Fishbowl with a Hot Seat Activity (Tuesday)
Many educators are familiar with the “fishbowl” discussion method in which a team of students moves to the center of the room to have a discussion while the remaining class members look on. To liven the discussion, and to give the observers the opportunity to contribute, leave one seat vacant at the discussion table. If an observer has a burning comment to contribute, he/she quickly moves to the hot seat to join the fishbowl, then exits once his/her comment has been voiced.

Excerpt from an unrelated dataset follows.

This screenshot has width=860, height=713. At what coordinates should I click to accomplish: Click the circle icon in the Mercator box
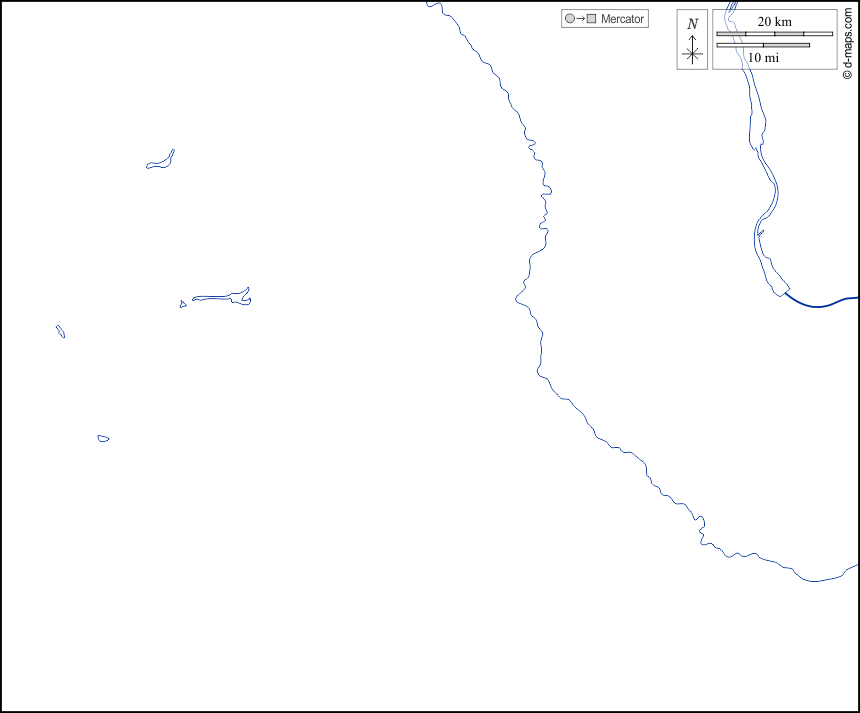(x=570, y=19)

Walk About Activity (Wednesday)
Use large sheets of poster paper to display content-related prompts around the room. Divide the class into teams, distribute one marker per team, and assign each team a prompt. Station one team at each poster and allow a measured amount of time for teams to respond to the prompt, then ask them to move on to the next one. Each team should contribute to the prompt important information the previous team overlooked or did not have time to include. Conclude the activity with a large group discussion of the information written on the prompts.
Inside-Outside Discussion Circles (Thursday)
Divide the class into two circles with one inside the other—students should be facing a partner. Indicate whether the inside circle or the outside circle should respond, then call out a question to be answered. Allow time for discussion between the partners, then either the inner circle or the outer circle should move to the left or right, then the pattern is repeated. After each question, repeat the pattern.
Pass It On Activity (Friday)
Divide students into teams of four–six students. Each team should have one piece of paper with the chosen topic written across the top of the page. When you call “go,” the first team member writes a fact related to the topic. As soon as one team member has written a comment, he/she passes the paper to the next team member in a clockwise motion. If a team member cannot contribute a comment, he/she may write pass on the paper. However, each “pass” detracts one point from the overall score, which is based on the number of correct comments on the paper. Here is the real catch: team members cannot talk to one another. They may mime answers to help team members who are “stuck,” but a team forfeits by talking.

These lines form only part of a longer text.